Most ideas — for a social enterprise, for a business, for a product, for anything that people consume or engage with in one way or another — most don’t amount to anything, if they even materialize in the first place. Most businesses are based on bad ideas. That’s why most businesses go out of business. And most do it rather speedily.
In fact, we shouldn’t think of bad ideas as ideas at all. They’re just writing. Like I said at the beginning, an impractical solution is no solution at all.
So what should you do instead? How should you approach the design process in a group setting?
First, you should avoid the trappings of brainstorming by allowing some time this weekend to do some work individually, and then come together to criticize it. (Avoid ‘Groupthink’. Instead: Think. Regroup.)
Second, by “criticize”, I mean constructive criticism. The research doesn’t suggest that you shouldn’t still be a good listener, shouldn’t be open-minded, shouldn’t be a generally respectful human being. It just suggests that you shouldn’t shy away from putting ideas through the fire, from putting pressure on them. Respect is reserved for the person who came up with the idea; don’t respect the idea itself until it earns your respect. What the research shows is that, in fact, imagination thrives on conflict. So if you truly want to respect your teammates, you should rough up their ideas a little.
Conventional wisdom also tells us not to reinvent the wheel. This feels intuitive because our natural inclination is to be afraid of the new. And so we often start by looking for existing examples of an enterprise, we then label them ‘successful’ (they must be successful or else they’d have gone out of business already), and then we replicate them.
Now, y’know, the wheel…. someone would’ve eventually come up with that idea. And the wheel… it is pretty hard to beat.
But your goal should be to design a solution to a problem that needs a solution; not to look for a solution to a problem that already has a solution. As I said at the beginning, the question you should ask yourself is not ‘can this be done?’ but rather ‘how can this be done?’
We have all sorts of ‘solutions’ to problems that don’t really exist. In philosophy these are called pseudo-problems. I don’t want to discount anything so I’ll leave it up to you to decide what is and isn’t a pseudo-problem in the real world, but I’ll give you one quick example from philosophy: a topic called “Vagueness” wherein one tries to answer the question “How many grains of sand would you have to remove from a heap of sand before it is no longer a heap?” The answer to this question is, of course… why would anyone ever need to know this?

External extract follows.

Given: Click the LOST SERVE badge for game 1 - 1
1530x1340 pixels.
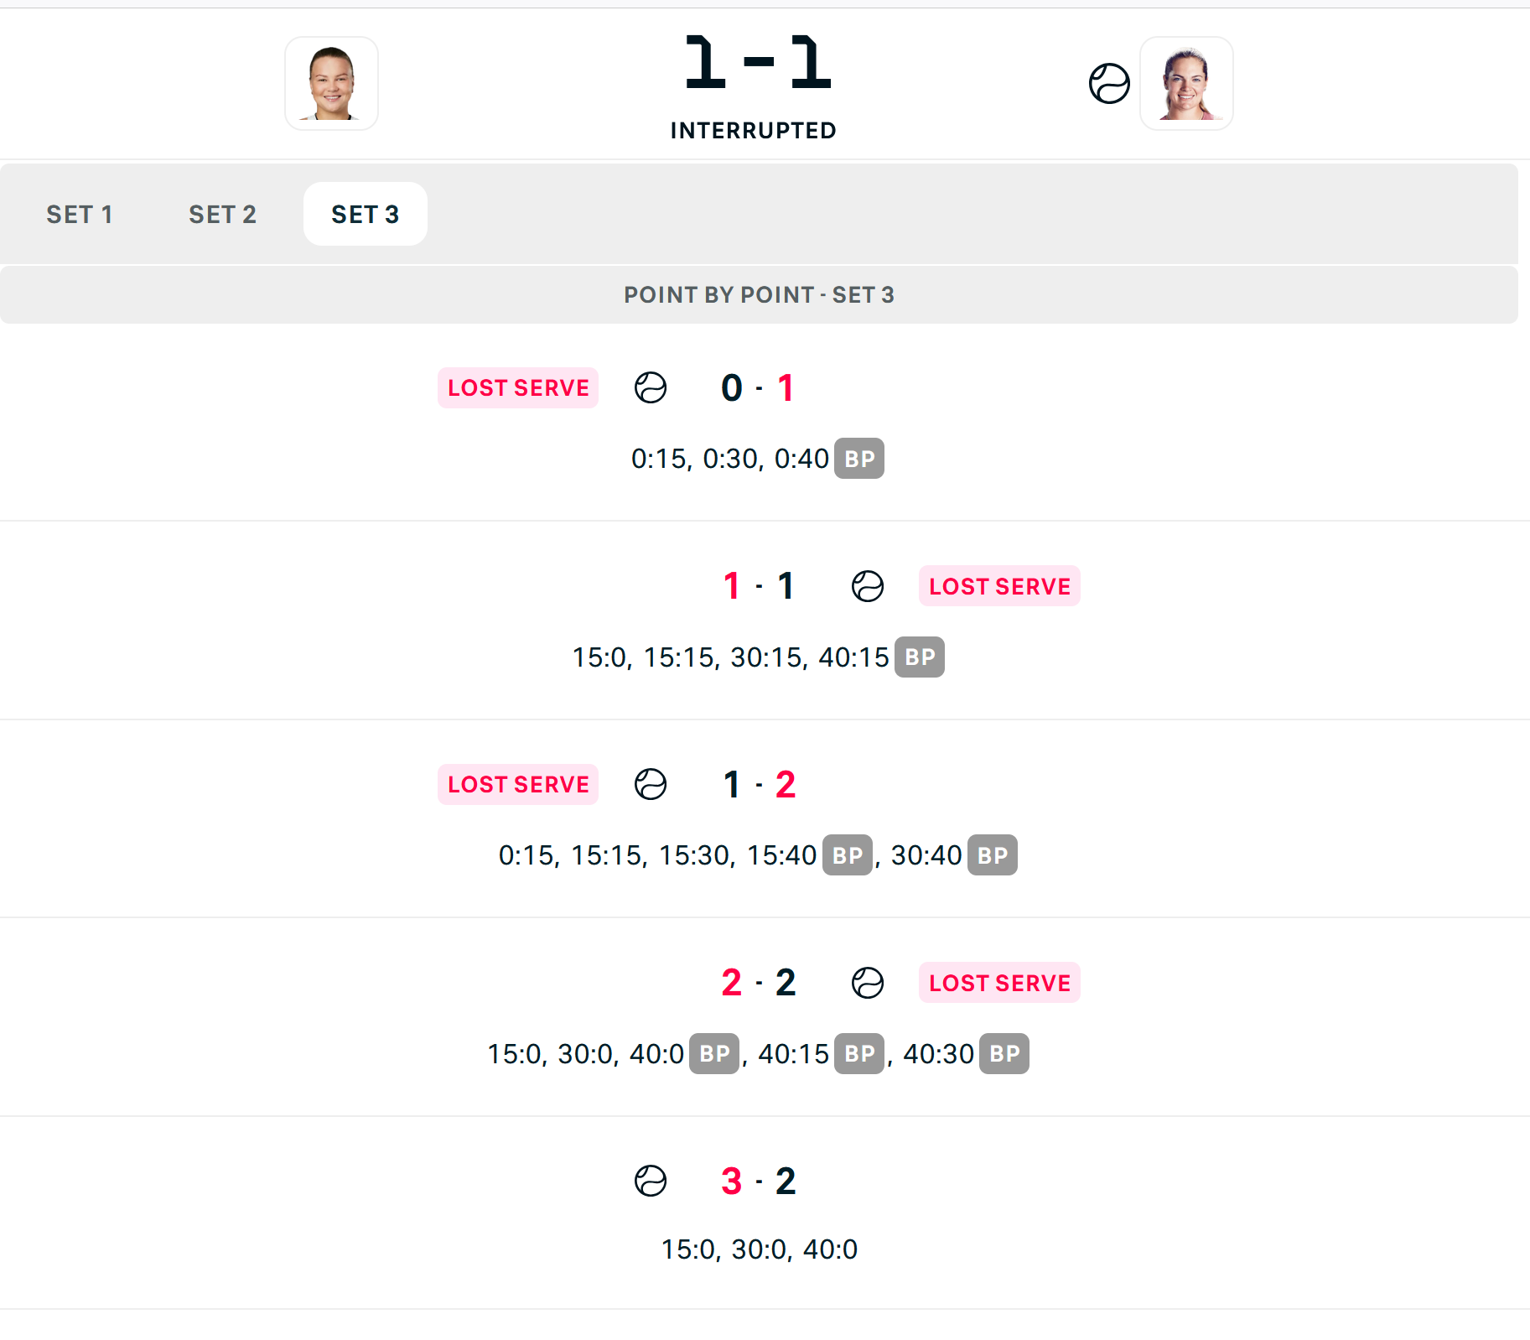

If you were attracted to social enterprise in the first place because you want to do something meaningful with your life, don’t shoot yourself in the foot right from the get-go by solving pseudo-problems.
Now there’s nothing implicitly wrong with replicating or importing a solution. But look closely because that successful enterprise you’re modelling may be just that — a successful enterprise — it may not in fact be a successful solution. So again this is where your critical faculty becomes absolutely… critical.
Don’t pick something easy. Social enterprise is about making positive change in your community and the world; it’s not about looking cool while doing it. Gladwell points out that when that girls basketball team was playing the full-court defence, they often looked ridiculous, waving their arms in the air. He suggests that, even though this style of play got an underdog team to the national championships, it’s the uncool factor that explains why such a successful style of play isn’t adopted more frequently.
Bruce Mau, the celebrated Canadian designer, in his “Incomplete Manifesto for Growth“, says, “Don’t be cool. Cool is conservative fear dressed in black.”
Mau goes on to talk about “Collaborating,” saying that “The space between people working together is filled with conflict, friction, strife, exhilaration, delight, and vast creative potential.”
I would simply alter that slightly to say: IF The space between people working together is filled with conflict, friction, strife — respectfully — THEN it will also be filled with exhilaration, delight, and vast creative potential.”